Here's an approach using combn from base R, and then filtering using dplyr. (I'm sure there's a way w/o it but my base-fu isn't there yet.)
With only 4 numbers from a pool of 60, there are "only" 488k different combinations (ignoring order; =60*59*58*57/4/3/2), so it's quick to brute force in about a second.

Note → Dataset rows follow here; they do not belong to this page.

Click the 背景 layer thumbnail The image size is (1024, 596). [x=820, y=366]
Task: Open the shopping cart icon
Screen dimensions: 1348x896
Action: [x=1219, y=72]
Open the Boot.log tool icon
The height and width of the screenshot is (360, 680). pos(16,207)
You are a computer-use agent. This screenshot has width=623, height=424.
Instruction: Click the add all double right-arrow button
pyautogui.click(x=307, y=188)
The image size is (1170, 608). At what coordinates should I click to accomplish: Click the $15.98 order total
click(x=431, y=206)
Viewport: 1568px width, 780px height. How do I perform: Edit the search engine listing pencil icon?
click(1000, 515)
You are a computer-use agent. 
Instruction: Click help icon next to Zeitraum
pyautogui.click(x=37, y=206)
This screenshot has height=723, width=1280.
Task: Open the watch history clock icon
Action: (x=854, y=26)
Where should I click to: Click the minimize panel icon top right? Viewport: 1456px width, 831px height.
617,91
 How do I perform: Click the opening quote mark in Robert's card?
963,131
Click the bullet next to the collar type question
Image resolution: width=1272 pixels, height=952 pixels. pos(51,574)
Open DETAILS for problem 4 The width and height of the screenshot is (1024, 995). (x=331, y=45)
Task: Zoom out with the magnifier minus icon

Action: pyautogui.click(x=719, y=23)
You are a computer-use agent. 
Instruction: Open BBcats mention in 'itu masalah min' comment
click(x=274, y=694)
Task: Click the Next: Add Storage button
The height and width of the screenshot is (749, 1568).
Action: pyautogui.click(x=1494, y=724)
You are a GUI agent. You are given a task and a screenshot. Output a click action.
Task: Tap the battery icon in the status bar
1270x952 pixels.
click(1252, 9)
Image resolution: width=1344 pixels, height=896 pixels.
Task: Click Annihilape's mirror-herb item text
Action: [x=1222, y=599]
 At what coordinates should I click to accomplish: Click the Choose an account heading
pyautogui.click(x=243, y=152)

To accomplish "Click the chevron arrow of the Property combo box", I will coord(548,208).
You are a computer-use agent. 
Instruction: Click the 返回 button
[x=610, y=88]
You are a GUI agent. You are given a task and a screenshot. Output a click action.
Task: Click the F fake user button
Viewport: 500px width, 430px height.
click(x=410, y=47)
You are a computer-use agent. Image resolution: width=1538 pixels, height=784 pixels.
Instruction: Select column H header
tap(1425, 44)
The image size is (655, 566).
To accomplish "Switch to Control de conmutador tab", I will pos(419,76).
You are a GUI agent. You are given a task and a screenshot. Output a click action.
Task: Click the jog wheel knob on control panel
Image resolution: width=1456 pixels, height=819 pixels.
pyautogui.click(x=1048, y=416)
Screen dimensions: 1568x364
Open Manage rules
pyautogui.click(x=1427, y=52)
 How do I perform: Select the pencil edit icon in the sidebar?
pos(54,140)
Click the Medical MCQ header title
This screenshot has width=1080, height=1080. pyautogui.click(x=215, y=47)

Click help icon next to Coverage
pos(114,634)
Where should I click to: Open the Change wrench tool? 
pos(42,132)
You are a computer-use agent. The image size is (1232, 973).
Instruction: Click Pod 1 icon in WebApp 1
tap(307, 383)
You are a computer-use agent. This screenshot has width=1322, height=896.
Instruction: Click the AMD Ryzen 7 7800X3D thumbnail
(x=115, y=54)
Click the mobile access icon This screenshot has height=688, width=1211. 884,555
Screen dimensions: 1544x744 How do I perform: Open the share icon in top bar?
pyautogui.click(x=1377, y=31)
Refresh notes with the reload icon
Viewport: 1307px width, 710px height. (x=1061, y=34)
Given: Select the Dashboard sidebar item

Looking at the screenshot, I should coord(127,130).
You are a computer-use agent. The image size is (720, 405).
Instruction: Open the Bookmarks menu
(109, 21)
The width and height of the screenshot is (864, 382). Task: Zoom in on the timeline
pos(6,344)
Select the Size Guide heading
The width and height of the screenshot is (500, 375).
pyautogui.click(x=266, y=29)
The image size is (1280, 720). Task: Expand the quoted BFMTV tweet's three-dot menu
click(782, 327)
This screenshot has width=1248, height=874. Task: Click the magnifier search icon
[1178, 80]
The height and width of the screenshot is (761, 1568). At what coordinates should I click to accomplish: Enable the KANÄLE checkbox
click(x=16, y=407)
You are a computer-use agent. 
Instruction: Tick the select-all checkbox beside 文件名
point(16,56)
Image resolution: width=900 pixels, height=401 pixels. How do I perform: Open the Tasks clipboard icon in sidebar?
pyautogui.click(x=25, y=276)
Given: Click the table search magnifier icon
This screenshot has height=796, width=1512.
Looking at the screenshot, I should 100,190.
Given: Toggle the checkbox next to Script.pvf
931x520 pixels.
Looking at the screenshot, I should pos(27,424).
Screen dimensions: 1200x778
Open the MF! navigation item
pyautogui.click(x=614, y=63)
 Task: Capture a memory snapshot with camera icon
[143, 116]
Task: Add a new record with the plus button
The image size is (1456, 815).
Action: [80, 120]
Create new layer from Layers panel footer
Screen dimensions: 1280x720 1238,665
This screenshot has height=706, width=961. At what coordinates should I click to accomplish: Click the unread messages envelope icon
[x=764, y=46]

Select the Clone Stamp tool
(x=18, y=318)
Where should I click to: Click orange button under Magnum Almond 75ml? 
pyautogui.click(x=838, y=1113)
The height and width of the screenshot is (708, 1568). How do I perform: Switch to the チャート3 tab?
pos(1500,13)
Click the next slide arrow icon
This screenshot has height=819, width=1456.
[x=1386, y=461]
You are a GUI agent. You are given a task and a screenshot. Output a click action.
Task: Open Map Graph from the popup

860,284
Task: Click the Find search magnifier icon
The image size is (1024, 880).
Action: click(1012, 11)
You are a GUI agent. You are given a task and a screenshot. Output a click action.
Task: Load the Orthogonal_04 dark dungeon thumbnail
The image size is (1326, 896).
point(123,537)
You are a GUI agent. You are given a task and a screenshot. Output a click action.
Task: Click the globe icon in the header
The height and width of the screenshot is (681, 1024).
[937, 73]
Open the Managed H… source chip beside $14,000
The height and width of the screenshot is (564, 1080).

# Make a vector of 60 numbers like your example
set.seed(42)
my_nums <- rnorm(60, 0.05, 0.08);
all_combos <- combn(my_nums, 4) # Get all unique combos of 4 numbers
library(tidyverse)
combos_table <- all_combos %>%
t() %>%
as_tibble() %>%
mutate(sum = V1 + V2 + V3 + V4) %>%
filter(sum > 0.1, sum < 0.11)
> combos_table
# A tibble: 8,989 x 5
V1 V2 V3 V4 sum
<dbl> <dbl> <dbl> <dbl> <dbl>
1 0.160 0.00482 0.0791 -0.143 0.100
2 0.160 0.00482 0.101 -0.163 0.103
3 0.160 0.00482 0.0823 -0.145 0.102
4 0.160 0.00482 0.0823 -0.143 0.104
5 0.160 0.00482 -0.0611 -0.00120 0.102
6 0.160 0.00482 -0.0611 0.00129 0.105
7 0.160 0.00482 0.0277 -0.0911 0.101
8 0.160 0.00482 0.0277 -0.0874 0.105
9 0.160 0.00482 0.101 -0.163 0.103
10 0.160 0.00482 0.0273 -0.0911 0.101
# … with 8,979 more rows
This says that in this example, there are about 9000 different sets of 4 numbers from my sequence which meet the criteria. We could pick any of these and put them in positions 4-7 to meet your requirement.